1.模块介绍
Sequeeze-and-Excitation bloack (SENet) 并不是一个完整的网络结构,而是一个子模块,可以嵌到其他分类,分割或检测模型中。作者在文中做了将其嵌入到Resnet,VGG,Inception等网络模型当中,发现效果都有了一定的提升。
SENet的核心思想在于通过网络根据loss去学习特征权重,使得不同Channel中有效的feature map权重大,无效或效果小的feature map权重小的方式训练模型达到更好的结果。
2. 各个部分详细介绍
Squeeze:顺着空间维度进行特征压缩,并将每一个feature压缩成一个实数,所以这个实数某种程度上具有全局的感受野,并且输出的维度和输入的特征通道相匹配。
Excitation:基于特征通道之间的相关性,每个通道生成一个权重,用来表示这个通道的重要程度。
Reweight:将Excitation输出的权重看作是每个通道的重要性,然后直接加权(乘)到之前的完整的feature maps上,完成在通道维度上对原始特征的重要性加权标注。
设计细节:
- Squeeze()中哪种池化方式好:全局平均池化
- Excitation中reduction® 设置多少好 r = 16
- Excitation中那种激活方式最好?==Sigmoid ==
Code:
class SENet(nn.Module):
def __init__(self, block, layers, num_classes=1000):
self.inplanes = 64
super(SENet, self).__init__()
self.conv1 = nn.Conv2d(3, 64, kernel_size=7, stride=2, padding=3,
bias=False)
self.bn1 = nn.BatchNorm2d(64)
self.relu = nn.ReLU(inplace=True)
self.maxpool = nn.MaxPool2d(kernel_size=3, stride=2, padding=1)

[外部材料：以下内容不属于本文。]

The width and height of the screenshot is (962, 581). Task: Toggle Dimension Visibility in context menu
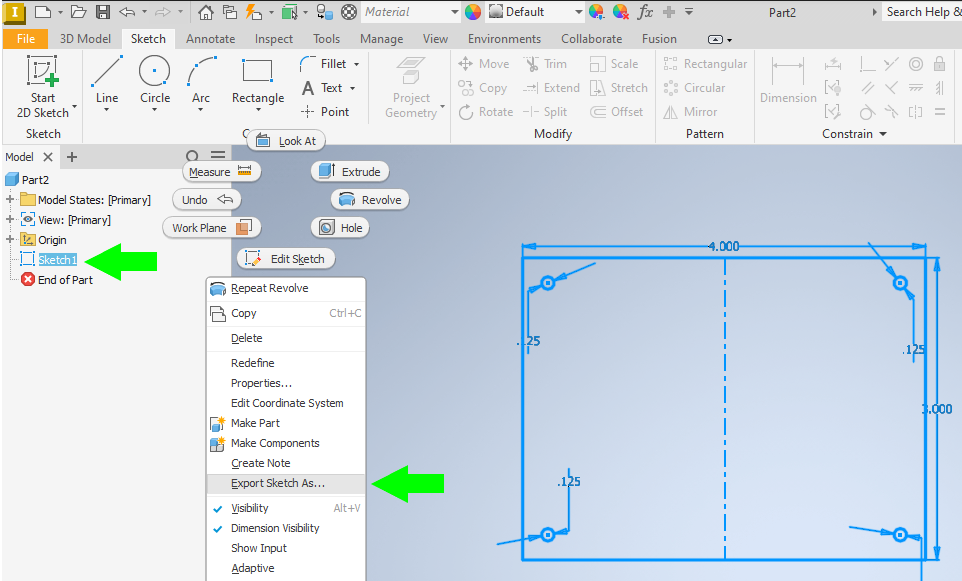tap(275, 528)
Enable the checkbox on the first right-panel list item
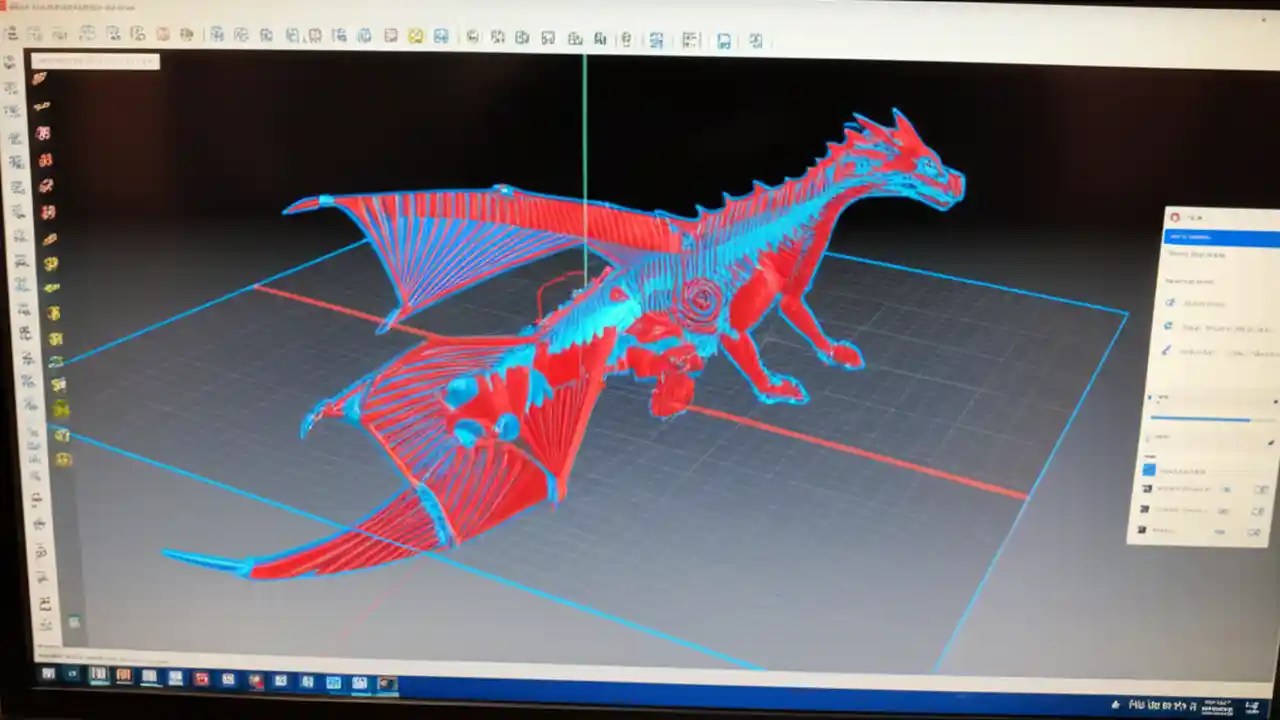Image resolution: width=1280 pixels, height=720 pixels. click(x=1148, y=468)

self.layer1 = self._make_layer(block, 64, layers[0])
self.layer2 = self._make_layer(block, 128, layers[1], stride=2)
self.layer3 = self._make_layer(block, 256, layers[2], stride=2)
self.layer4 = self._make_layer(block, 512, layers[3], stride=2)
self.avgpool = nn.AvgPool2d(7, stride=1)
self.fc = nn.Linear(512 * block.expansion, num_classes)
for m in self.modules():
if isinstance(m, nn.Conv2d):
n = m.kernel_size[0] * m.kernel_size[1] * m.out_channels
m.weight.data.normal_(0, math.sqrt(2. / n))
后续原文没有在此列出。